- [ACTIVITY]: What is needed is an exact copy of the line with "469x318 pixels. How" and all lines that follow it in the entries below, the last line included.

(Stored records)
------------------------------

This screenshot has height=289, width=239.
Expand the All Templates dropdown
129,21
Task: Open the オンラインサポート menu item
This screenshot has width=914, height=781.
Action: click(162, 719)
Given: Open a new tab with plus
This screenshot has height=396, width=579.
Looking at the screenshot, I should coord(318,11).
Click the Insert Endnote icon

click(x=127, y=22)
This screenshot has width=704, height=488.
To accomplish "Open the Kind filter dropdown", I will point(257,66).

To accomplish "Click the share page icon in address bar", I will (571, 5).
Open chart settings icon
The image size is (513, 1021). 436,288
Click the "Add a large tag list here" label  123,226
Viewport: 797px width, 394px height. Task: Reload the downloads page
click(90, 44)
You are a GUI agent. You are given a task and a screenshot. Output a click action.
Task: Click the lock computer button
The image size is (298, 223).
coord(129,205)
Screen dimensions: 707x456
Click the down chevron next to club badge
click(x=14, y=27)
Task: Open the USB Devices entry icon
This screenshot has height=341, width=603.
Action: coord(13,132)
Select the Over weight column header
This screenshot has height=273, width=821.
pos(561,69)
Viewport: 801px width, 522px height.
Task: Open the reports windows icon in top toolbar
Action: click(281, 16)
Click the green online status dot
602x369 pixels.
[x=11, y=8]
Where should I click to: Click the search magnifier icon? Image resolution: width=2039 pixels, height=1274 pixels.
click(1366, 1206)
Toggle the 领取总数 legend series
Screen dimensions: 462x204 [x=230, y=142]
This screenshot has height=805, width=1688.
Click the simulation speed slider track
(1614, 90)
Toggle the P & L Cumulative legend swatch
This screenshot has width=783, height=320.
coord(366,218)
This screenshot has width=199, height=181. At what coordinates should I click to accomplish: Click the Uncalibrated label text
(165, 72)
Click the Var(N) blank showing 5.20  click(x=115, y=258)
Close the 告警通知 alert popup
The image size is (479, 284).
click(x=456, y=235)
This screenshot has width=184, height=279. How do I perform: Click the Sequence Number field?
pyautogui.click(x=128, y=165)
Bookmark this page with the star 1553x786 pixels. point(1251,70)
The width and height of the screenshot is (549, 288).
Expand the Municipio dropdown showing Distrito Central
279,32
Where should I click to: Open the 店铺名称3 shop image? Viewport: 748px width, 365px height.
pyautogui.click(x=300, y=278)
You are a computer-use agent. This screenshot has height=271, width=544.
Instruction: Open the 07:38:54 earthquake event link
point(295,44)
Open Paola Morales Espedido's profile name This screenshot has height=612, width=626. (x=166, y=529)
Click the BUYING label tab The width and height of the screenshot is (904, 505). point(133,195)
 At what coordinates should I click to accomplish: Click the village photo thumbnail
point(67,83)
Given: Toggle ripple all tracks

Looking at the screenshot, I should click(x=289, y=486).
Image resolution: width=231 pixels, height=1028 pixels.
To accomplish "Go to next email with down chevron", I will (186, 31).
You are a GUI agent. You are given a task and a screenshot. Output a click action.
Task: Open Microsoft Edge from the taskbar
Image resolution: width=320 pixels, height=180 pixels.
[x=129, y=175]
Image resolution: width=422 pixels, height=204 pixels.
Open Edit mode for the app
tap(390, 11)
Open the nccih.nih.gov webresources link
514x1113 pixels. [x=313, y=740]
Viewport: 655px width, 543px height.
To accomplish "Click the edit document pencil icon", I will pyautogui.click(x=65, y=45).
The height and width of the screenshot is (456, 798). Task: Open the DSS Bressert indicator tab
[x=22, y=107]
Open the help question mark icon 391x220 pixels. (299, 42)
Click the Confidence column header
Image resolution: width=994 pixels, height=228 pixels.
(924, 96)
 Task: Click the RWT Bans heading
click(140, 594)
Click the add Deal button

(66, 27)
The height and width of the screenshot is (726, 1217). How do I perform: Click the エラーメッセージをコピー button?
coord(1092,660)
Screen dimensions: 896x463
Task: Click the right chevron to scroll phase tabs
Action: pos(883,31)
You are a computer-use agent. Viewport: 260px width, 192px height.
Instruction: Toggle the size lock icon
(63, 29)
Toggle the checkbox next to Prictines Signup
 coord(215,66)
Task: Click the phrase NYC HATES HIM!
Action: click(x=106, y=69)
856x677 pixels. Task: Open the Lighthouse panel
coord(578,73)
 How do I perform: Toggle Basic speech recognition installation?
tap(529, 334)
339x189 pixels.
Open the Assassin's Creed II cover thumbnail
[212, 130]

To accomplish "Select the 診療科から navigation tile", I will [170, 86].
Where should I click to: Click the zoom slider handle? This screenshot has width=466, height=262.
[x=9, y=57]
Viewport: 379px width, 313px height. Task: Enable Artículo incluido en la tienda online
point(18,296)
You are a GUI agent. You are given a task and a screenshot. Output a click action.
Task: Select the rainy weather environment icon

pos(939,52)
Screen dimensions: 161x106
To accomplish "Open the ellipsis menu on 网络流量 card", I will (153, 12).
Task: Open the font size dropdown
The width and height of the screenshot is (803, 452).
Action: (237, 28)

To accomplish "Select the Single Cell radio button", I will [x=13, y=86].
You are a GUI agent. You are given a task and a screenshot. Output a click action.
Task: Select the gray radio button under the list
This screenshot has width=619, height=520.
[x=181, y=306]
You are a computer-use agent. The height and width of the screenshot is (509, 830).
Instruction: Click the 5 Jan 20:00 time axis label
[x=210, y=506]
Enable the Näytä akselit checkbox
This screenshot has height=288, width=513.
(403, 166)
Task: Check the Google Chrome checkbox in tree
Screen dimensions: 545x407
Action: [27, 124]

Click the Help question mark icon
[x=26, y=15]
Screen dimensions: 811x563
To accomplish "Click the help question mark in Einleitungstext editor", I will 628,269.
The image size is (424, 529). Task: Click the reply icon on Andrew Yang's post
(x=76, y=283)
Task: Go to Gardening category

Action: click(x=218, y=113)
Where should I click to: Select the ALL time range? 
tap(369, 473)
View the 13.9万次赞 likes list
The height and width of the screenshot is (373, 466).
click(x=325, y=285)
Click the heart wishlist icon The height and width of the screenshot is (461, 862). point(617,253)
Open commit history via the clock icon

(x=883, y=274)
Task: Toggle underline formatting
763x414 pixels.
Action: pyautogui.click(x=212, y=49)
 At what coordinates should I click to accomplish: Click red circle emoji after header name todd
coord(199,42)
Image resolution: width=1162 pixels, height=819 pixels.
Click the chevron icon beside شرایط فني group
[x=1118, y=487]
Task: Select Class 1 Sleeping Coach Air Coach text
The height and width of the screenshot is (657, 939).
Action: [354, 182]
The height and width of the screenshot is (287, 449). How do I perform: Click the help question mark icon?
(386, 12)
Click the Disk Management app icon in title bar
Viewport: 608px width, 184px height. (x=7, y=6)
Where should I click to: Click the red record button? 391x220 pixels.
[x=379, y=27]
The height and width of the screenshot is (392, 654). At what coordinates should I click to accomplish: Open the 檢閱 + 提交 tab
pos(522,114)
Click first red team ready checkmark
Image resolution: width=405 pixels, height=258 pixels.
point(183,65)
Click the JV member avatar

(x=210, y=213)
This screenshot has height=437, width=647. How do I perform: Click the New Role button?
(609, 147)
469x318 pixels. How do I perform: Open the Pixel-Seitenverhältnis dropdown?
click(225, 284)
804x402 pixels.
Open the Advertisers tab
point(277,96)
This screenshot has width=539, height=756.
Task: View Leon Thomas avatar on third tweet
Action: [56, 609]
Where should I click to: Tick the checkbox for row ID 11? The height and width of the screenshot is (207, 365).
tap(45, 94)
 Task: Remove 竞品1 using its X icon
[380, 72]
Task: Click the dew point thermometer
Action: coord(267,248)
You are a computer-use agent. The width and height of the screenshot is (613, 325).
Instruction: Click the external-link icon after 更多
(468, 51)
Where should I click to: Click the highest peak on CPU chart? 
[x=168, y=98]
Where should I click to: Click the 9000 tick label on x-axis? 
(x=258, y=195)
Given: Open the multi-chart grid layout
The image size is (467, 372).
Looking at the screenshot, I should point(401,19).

------------------------------

- [SOLUTION TO THIS PROBLEM]:
469x318 pixels. How do I perform: Open the Pixel-Seitenverhältnis dropdown?
click(225, 284)
804x402 pixels.
Open the Advertisers tab
point(277,96)
This screenshot has width=539, height=756.
Task: View Leon Thomas avatar on third tweet
Action: [56, 609]
Where should I click to: Tick the checkbox for row ID 11? The height and width of the screenshot is (207, 365).
tap(45, 94)
 Task: Remove 竞品1 using its X icon
[380, 72]
Task: Click the dew point thermometer
Action: coord(267,248)
You are a computer-use agent. The width and height of the screenshot is (613, 325).
Instruction: Click the external-link icon after 更多
(468, 51)
Where should I click to: Click the highest peak on CPU chart? 
[x=168, y=98]
Where should I click to: Click the 9000 tick label on x-axis? 
(x=258, y=195)
Given: Open the multi-chart grid layout
The image size is (467, 372).
Looking at the screenshot, I should point(401,19).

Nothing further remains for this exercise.